Incidentally, I've been under the care of a doctor, 26yrs), who tests and prescribes diet and supplements that work to drive down the oncogenes and upregulate the good ones. He worked under Linus Pauling, a two time Nobel Prize  winner. Anyway he's been spot-on for 26yrs now. I'm blessed for sure. Though even his serious magic hasn't cured the hep. It has however strengthened my immune system, saving my life. I hope to do more than live at this plateau though. I have big dreams.

No thyroxine, just Hashi's diagnosis... which is hypo and hyper as you know. I was hypo for decades, and about 15yrs ago - I don't remember much tho did have an iodine re-uptake test?  No goiter, or any other physical signs, besides exhaustion that is. So thyroid issues about 35yrs.

I never knew I had CMV or EBV. So strange to hear of the titers. I'd been so sick so long I stopped trying to keep up with all the disparate parts. But then doctors can easily miss what's staring right at them. 

I thank you for your interest. I love answering questions!  

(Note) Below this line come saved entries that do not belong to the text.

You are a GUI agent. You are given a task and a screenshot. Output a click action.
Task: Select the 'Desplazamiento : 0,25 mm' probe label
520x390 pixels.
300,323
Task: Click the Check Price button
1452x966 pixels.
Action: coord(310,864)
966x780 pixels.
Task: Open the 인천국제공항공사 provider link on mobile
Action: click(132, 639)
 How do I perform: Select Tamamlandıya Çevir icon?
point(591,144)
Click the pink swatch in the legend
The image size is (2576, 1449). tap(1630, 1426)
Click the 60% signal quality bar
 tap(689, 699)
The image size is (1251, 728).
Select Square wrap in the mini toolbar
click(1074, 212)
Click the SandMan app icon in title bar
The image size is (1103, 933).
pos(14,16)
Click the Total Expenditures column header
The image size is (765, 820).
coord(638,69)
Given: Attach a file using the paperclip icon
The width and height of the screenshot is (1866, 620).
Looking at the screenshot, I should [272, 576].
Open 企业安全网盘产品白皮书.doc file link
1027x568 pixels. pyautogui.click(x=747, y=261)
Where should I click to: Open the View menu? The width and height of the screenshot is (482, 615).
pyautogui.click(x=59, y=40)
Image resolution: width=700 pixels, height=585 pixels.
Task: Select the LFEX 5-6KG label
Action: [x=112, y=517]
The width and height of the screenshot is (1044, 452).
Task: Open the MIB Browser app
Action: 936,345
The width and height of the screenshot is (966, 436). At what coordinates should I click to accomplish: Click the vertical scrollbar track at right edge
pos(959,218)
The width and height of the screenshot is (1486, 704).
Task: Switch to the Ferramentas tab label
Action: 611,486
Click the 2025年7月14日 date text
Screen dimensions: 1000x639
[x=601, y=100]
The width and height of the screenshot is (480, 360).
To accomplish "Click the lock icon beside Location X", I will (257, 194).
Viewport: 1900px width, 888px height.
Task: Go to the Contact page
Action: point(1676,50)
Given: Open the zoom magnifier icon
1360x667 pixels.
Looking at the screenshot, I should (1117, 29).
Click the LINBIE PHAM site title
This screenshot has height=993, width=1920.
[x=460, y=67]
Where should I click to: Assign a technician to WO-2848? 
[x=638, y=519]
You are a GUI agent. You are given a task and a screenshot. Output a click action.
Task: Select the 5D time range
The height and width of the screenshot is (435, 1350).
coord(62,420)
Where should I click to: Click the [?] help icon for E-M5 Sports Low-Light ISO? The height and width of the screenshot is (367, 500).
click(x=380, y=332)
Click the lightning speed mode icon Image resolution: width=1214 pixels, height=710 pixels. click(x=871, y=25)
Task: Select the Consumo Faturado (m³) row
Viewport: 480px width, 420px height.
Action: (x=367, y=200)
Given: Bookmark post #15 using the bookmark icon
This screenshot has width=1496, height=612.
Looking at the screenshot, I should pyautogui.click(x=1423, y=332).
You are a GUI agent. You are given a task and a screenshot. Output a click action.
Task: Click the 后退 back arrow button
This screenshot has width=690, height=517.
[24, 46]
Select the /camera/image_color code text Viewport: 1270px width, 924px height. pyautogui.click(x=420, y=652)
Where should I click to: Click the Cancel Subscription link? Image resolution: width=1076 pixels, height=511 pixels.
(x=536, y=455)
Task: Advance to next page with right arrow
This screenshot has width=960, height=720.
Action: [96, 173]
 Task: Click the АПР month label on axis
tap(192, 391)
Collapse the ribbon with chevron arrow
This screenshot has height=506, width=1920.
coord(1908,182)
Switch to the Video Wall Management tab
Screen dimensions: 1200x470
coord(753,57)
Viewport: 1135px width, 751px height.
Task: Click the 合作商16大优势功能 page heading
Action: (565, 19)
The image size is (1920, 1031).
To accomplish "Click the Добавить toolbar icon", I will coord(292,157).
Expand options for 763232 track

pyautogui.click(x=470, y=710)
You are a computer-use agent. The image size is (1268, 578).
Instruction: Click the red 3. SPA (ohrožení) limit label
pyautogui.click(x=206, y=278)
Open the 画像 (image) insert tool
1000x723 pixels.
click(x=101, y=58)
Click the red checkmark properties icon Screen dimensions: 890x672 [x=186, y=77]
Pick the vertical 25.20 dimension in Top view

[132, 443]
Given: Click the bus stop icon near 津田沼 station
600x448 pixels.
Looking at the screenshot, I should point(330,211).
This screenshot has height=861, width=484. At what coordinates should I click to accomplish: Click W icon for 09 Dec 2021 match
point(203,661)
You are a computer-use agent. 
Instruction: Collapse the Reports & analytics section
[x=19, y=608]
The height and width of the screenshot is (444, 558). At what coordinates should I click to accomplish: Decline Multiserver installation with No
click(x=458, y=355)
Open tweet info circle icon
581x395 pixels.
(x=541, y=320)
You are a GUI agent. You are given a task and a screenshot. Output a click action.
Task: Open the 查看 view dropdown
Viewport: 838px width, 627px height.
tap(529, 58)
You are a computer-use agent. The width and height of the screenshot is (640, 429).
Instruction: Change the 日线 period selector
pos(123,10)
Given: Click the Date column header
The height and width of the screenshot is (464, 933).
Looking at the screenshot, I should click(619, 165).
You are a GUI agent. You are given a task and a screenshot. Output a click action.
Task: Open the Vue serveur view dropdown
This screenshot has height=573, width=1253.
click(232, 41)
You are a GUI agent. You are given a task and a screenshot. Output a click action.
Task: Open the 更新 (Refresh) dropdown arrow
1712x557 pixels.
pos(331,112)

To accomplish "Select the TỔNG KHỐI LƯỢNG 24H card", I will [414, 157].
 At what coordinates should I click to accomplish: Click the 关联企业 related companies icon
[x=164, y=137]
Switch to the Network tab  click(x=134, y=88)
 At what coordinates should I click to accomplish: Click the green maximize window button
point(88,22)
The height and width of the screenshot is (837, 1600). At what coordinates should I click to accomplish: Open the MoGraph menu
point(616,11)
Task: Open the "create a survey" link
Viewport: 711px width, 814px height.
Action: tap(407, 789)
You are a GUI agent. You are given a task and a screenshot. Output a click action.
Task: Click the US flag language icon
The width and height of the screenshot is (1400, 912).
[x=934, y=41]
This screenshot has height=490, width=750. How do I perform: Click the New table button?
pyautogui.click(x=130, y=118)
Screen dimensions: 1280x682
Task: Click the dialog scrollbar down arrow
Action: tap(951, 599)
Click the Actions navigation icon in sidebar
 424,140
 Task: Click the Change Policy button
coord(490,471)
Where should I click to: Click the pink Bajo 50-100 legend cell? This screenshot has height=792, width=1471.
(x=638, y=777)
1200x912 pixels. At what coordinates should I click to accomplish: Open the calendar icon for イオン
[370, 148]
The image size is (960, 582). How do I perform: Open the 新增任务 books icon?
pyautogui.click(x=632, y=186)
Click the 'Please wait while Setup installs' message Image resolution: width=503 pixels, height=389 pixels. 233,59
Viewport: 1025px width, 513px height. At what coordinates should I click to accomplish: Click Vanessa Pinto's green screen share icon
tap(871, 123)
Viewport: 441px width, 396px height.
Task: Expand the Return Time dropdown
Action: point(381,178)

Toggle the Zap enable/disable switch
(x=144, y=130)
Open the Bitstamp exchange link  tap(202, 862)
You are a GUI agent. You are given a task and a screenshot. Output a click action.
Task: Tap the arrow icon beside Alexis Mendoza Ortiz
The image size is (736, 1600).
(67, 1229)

Got the blood drawn this am. 

You're a kind and caring person Canuck !!!!

Thank you!

DL

 

 

 

 

 

I love all you heart C. Thanks so much for caring.

 



__________________

F, 67, HCV since1980, GT 1b, Semiannual LFTs, Ultrasounds. First treatment Harvoni, SOT 1/2/2015, relapsed June 2015. Fibroscan F0-F1, LFTs only slightly elevated. Second treatment Mavyret 16 wks, SOT 1/2/2018, EOT 4/24/2018.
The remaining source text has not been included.